Terming the government's claim of allocating grants to Indian Olympic Association (IOA) as ‘misleading’, the top sports body has asked the Sports Ministry to stop the practice as the money was only meant for meeting the expenses of the athletes during the multi-sporting events.
The Sports Ministry does not normally give grants to the IOA but it bears the expenditure incurred on items like air passage, accommodation, ceremonial kit and playing kit for participation of Indian contingent in Olympics, Asian Games and Commonwealth Games.
In a statement issued on December 22, the ministry said that it had released Rs 2,28,48,524 as grants to the IOA in 2012-13 and Rs 16,93,44,359 in 2014-15 for expenditure incurred on these items.
The IOA's grouse is that the ministry has taken advantage of this practice to the extent that it has asserted before the courts that the government can enforce the Sports Code on the national sports apex body on the ground that it receives grants from it.
The IOA, which has been at loggerheads for some time with the government on the implementation of the Sports Code, said that it was mulling asking the Ministry to disburse the expenses to be incurred by the athletes taking part in multi-sporting events directly to them individually and not through it.

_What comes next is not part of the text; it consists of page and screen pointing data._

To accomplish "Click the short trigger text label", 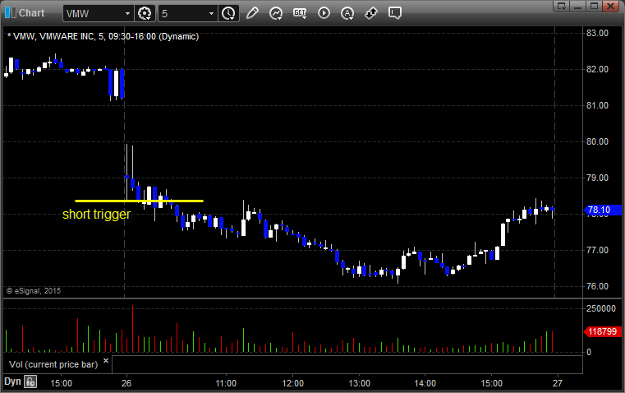I will click(x=96, y=215).
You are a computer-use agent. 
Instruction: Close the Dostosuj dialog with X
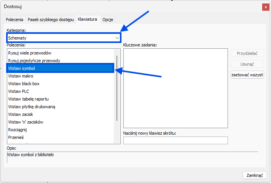click(x=265, y=7)
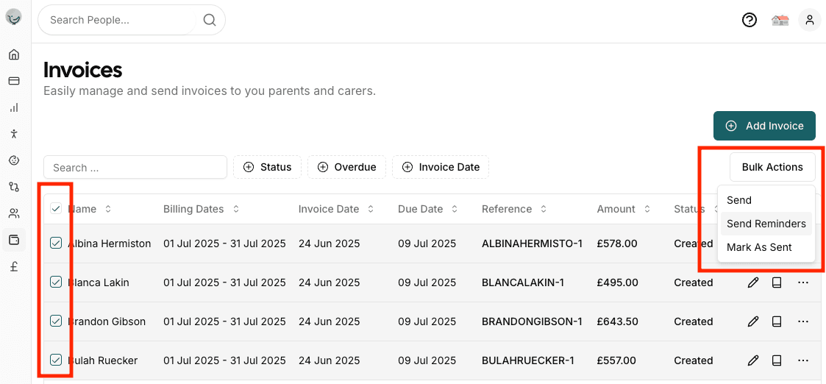Open the book icon for Brandon Gibson
This screenshot has width=826, height=384.
(x=777, y=321)
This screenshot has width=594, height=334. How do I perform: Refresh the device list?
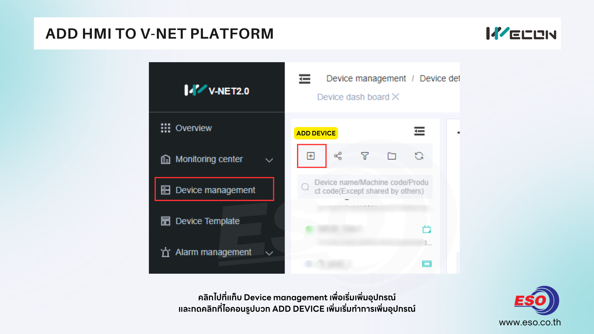click(419, 156)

"It's a misleading practice. Whatever grants the ministry used to show in the government circulars are only meant for the expenses incurred by the athletes for taking part in multi-sporting events. How can it be called a grant to the IOA?" asked the IOA Secretary General Rajeev Mehta.

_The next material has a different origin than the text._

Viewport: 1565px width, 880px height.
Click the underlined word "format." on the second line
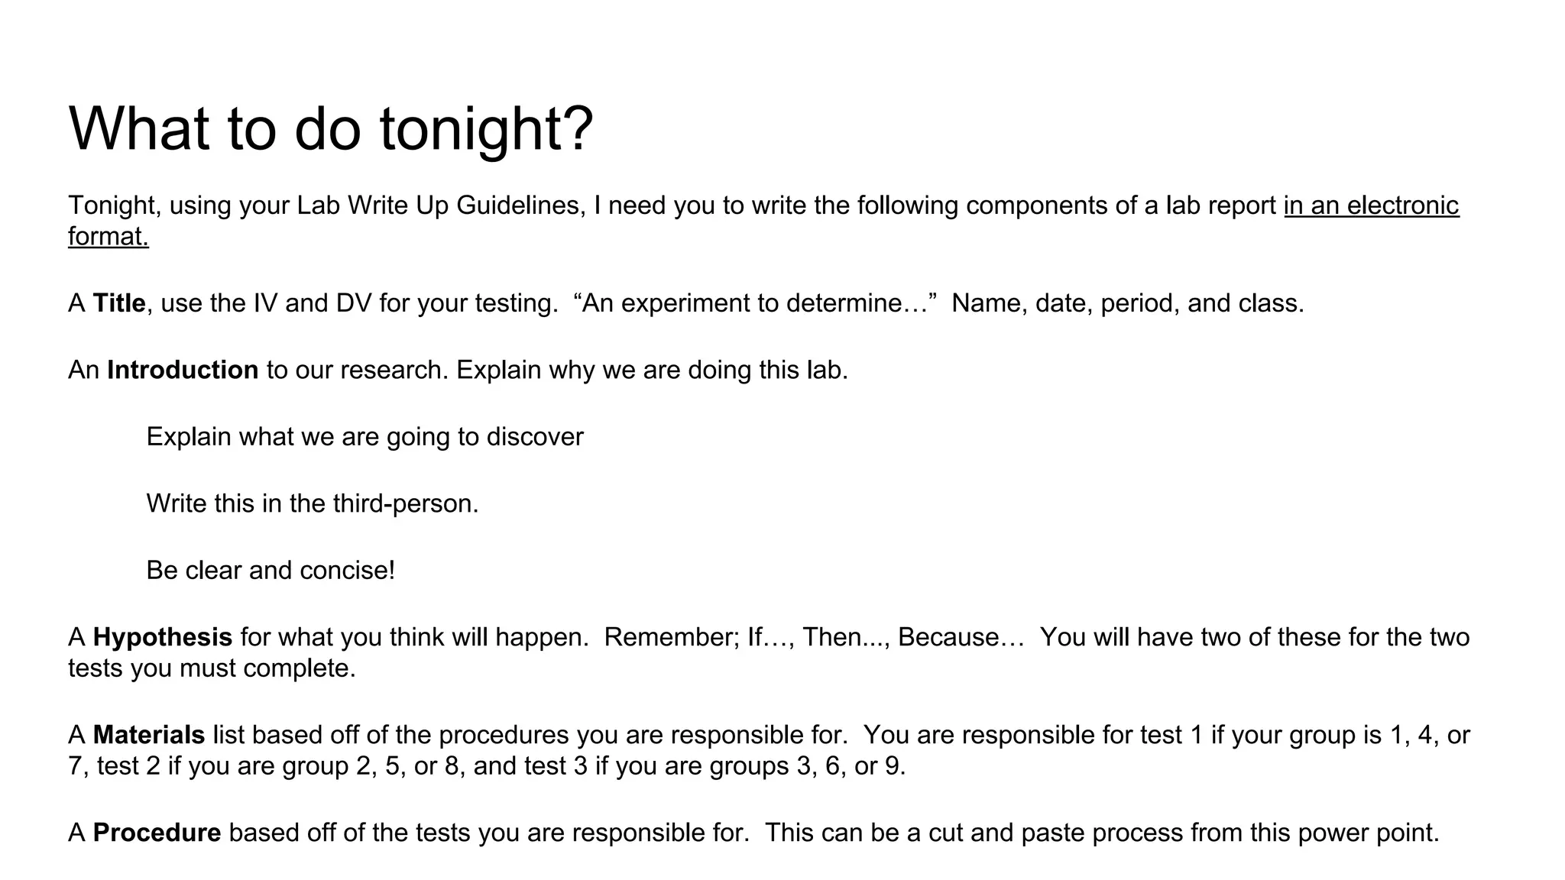[109, 237]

"IOA does not get any single penny and benefit from the so-called grants of Sports Ministry. Everybody knows all these flight bookings and other arrangements are done by private agencies and IOA is just an intermediary," he said.

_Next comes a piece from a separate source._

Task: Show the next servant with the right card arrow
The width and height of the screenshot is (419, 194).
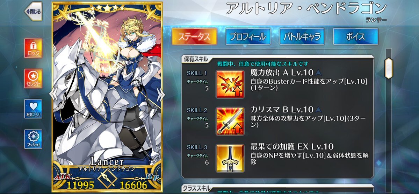Action: [x=161, y=94]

Mehta said that it had already written to the Sports
Ministry to stop this practice six months back and the House of the IOA endorsed the move in its Annual General Meeting held in Guwahati on December 23.
"The Sports Ministry claims before courts that since the IOA was getting grants from the government, the Sports Code should be applied to the IOA. We are not getting any grant from the government and we are bound by the Olympic Charter. So, the House decided in the Guwahati AGM that we have to tell the government to stop this practice," he said.
The flashpoint of the simmering tension between the IOA and the Sports Ministry was on the issue of the implementation of the tenure guidelines of the Sports Code, which has led to the government threatening de-recognition of the All India Tennis Association (AITA) and Judo Federation of India.
The Sports Ministry had told the AITA and JFI that the election of Anil Khanna and Mukesh Kumar as chiefs of their respective federations were not valid as they did not serve a cooling period of four years before becoming Presidents.
Khanna, also an IOA Treasurer, and Kumar served as secretaries for two consecutive terms before becoming presidents. Remaining defiant, the duo have said that the government has 'wrongly' interpreted the tenure provision and the guidelines of mandatory colling-off period do not apply to a Secretary becoming a President.
Mehta said from now onwards, the IOA will give bank accounts and other details of the participating athletes to the Sports Ministry so that the government could make the necessary arrangements.
"If Sports Ministry is taking advantage of something we do for the athletes from which we do not get any monetary benefit and they (ministry) are using it as a means to enforce the Sports Code to us, then we will henceforth give the bank accounts and other details of the athletes to them (ministry) so that they can make the arrangements," the IOA Secretary General said.
Mehta said that many items in the circulars of the Sports Ministry about grants to the National Sports Federations were only meant for the training of the athletes and the NSFs themselves don't get any benefit.